RIO — O mundo dá voltas. Prova disso é que, em 2019, a arcaica crença de que a Terra é plana, em vez de esférica, ressurgiu com uma força surpreendente graças à popularidade de vídeos conspiratórios sobre o assunto. Chamados de terraplanistas, os defensores dessa ideia acabam de ganhar um documentário, “A Terra é plana”(no original, “Behind the curve”), que estreia na Netflix na próxima quinta-feira.

Diretor do filme, o americano Daniel J. Clark — que faz questão de frisar de que tem certeza que a Terra é redonda — conta que chegou a desconfiar que os youtubers que inundam as redes com conteúdos sobre o assunto pudessem ser fakes ou trolls. Mas ao encontrá-los pessoalmente, viu que eles estavam falando muito a sério.

— A grande questão que nos perguntamos no filme é “por que eles acreditam nisso”? A resposta varia, mas as pessoas se sentem muito atraídas pela ideia de que estão sendo enganadas e de que a percepção de que elas têm do mundo é mais acurada do que algo que outra pessoa possa dizer a elas.

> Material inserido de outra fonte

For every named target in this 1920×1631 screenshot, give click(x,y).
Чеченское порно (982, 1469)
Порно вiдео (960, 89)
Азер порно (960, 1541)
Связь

Quando você pensa que a Terra é plana, tudo é mais simples — explica ele, que vê nos terraplanistas um ponto comum: o endosso a outras teorias conspiratórias, desde o clássico boato de que o homem jamais pisou na Lua às fake news de que o 11 de setembro e outras tragédias nos Estados Unidos foram armadas pelo governo.

As grandes estrelas do documentário, Mark Sargent e Patricia Steere, parecem o perfeito estereótipo para americanos obcecados por conspirações: Sargent mora com a mãe idosa, foi jogador de videogame profissional e está convencido de que vivemos num mundo de ilusões semelhante ao do filme “O show de Truman”. Já Steele é uma radialista vegana fã de gatos e da banda dos anos 1980 The Smiths (ela sonha com o dia em que o vocalista Morrissey entre para o movimento). Mas o documentário evita fazer troça deles. Ao ouvir cientistas e psicólogos, o filme defende que ridicularizar os terraplanistas só vai ajudar a isolá-los ainda mais.

— Mark (Sargent) tem várias histórias engraçadas que não são relacionadas ao terraplanismo, a mãe dele é muito simpática. Me aproximei deles como pessoas, sem mentir sobre o que acreditava. Antes as pessoas podiam ser amigas e ter opiniões diferentes, mas como há muita polarização política hoje, isso ficou mais difícil. Voltar a como era antes seria bacana — defende Clark.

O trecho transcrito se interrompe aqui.